Republicans, at this point, aren’t motivated by anything other than deliberate cruelty and white supremacy, especially since domestic racial issues have once more become the primary “Other” against which right-wing America defines itself. This was the case in the 1960s during the civil rights movement, but in the 1970s and 80s, the Cold War and the “Evil Empire” USSR became the chief existential threat. In the 90s, it was gay people; then came 9/11, the War on Terror, and the Scary Muslim Enemy.
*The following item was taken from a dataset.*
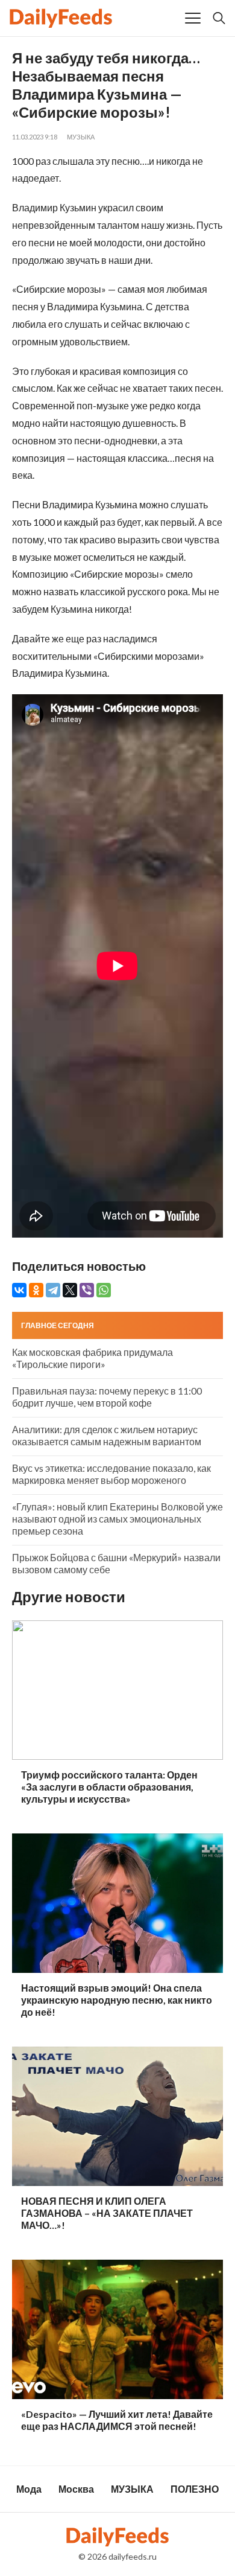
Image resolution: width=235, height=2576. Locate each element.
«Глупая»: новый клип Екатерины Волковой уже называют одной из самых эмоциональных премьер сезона (117, 1518)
Now that the decades-long and utterly pointless wars in Iraq and Afghanistan are finally over, the Republicans -- always in need of a good non-white boogeyman, and desperate to tamp down the reckoning on racial justice and the emergence of movements like Black Lives Matter -- have once more turned to whipping up the fear and resentment of white America against the idea of being “replaced.” This is because any systematic examination and discreditation of American racism threatens the foundations they have built their power on ever since the post-Civil Rights Movement partisan realignment. That is what the “Southern Strategy” literally was (and is). So when you have one party who simply flouts and ignores all the rules and norms of the country’s entire history, because the only thing that matters to them is the consolidation and maintenance of indefinite white-supremacist fascist minority authoritarian rule.... again, what do you do?
Anyway, to sum up: the Supreme Court is acting as it now is because the Republicans designed it to do exactly that over decades, played the long game, and trampled over every established rule or obstacle or moral objection in their way. Democrats didn’t act like that because Democrats aren’t fascists. How they -- and we -- respond to that is going to shape the future of the country for generations to come.